** Begin SUPPLIED MATERIAL **
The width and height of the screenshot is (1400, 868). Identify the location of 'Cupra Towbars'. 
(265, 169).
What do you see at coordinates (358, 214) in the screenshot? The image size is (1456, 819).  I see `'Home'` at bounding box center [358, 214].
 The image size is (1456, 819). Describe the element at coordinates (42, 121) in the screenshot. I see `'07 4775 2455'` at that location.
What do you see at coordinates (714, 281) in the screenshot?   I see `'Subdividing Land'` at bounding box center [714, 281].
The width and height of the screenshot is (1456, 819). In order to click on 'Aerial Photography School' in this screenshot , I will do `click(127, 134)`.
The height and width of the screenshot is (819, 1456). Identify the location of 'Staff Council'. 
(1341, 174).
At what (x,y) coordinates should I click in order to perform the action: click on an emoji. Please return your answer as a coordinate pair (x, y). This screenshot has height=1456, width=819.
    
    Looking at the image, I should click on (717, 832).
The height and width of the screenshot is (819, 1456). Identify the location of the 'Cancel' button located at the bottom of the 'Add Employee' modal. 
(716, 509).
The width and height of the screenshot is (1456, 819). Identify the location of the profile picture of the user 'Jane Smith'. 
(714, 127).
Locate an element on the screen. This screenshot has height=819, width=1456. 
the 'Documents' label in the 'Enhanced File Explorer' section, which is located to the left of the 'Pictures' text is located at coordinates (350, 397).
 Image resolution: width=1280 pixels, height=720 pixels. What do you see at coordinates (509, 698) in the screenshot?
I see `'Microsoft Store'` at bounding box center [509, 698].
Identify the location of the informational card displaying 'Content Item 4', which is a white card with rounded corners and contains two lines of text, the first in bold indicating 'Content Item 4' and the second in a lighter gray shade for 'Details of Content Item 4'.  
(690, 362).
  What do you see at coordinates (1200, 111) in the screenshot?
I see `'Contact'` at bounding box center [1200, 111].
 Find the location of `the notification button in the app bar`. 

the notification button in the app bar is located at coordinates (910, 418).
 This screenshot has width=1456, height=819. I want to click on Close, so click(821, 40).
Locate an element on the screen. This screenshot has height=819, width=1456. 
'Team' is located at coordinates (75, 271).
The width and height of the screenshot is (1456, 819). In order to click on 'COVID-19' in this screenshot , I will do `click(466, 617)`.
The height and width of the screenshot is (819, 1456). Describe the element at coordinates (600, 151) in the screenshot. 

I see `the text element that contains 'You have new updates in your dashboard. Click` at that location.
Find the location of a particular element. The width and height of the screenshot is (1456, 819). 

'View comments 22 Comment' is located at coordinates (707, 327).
** End SUPPLIED MATERIAL **
WHAT YOU HAVE TO DO:
Reword the data above so that every instance of "Identify the location of" becomes "Find the position of", leaving everything else untouched.

ANSWER TO THIS PROBLEM:
The width and height of the screenshot is (1400, 868). Find the position of 'Cupra Towbars'. 
(265, 169).
What do you see at coordinates (358, 214) in the screenshot? The image size is (1456, 819).  I see `'Home'` at bounding box center [358, 214].
 The image size is (1456, 819). Describe the element at coordinates (42, 121) in the screenshot. I see `'07 4775 2455'` at that location.
What do you see at coordinates (714, 281) in the screenshot?   I see `'Subdividing Land'` at bounding box center [714, 281].
The width and height of the screenshot is (1456, 819). In order to click on 'Aerial Photography School' in this screenshot , I will do `click(127, 134)`.
The height and width of the screenshot is (819, 1456). Find the position of 'Staff Council'. 
(1341, 174).
At what (x,y) coordinates should I click in order to perform the action: click on an emoji. Please return your answer as a coordinate pair (x, y). This screenshot has height=1456, width=819.
    
    Looking at the image, I should click on (717, 832).
The height and width of the screenshot is (819, 1456). Find the position of the 'Cancel' button located at the bottom of the 'Add Employee' modal. 
(716, 509).
The width and height of the screenshot is (1456, 819). Find the position of the profile picture of the user 'Jane Smith'. 
(714, 127).
Locate an element on the screen. This screenshot has height=819, width=1456. 
the 'Documents' label in the 'Enhanced File Explorer' section, which is located to the left of the 'Pictures' text is located at coordinates (350, 397).
 Image resolution: width=1280 pixels, height=720 pixels. What do you see at coordinates (509, 698) in the screenshot?
I see `'Microsoft Store'` at bounding box center [509, 698].
Find the position of the informational card displaying 'Content Item 4', which is a white card with rounded corners and contains two lines of text, the first in bold indicating 'Content Item 4' and the second in a lighter gray shade for 'Details of Content Item 4'.  
(690, 362).
  What do you see at coordinates (1200, 111) in the screenshot?
I see `'Contact'` at bounding box center [1200, 111].
 Find the location of `the notification button in the app bar`. 

the notification button in the app bar is located at coordinates (910, 418).
 This screenshot has width=1456, height=819. I want to click on Close, so click(821, 40).
Locate an element on the screen. This screenshot has height=819, width=1456. 
'Team' is located at coordinates (75, 271).
The width and height of the screenshot is (1456, 819). In order to click on 'COVID-19' in this screenshot , I will do `click(466, 617)`.
The height and width of the screenshot is (819, 1456). Describe the element at coordinates (600, 151) in the screenshot. 

I see `the text element that contains 'You have new updates in your dashboard. Click` at that location.
Find the location of a particular element. The width and height of the screenshot is (1456, 819). 

'View comments 22 Comment' is located at coordinates (707, 327).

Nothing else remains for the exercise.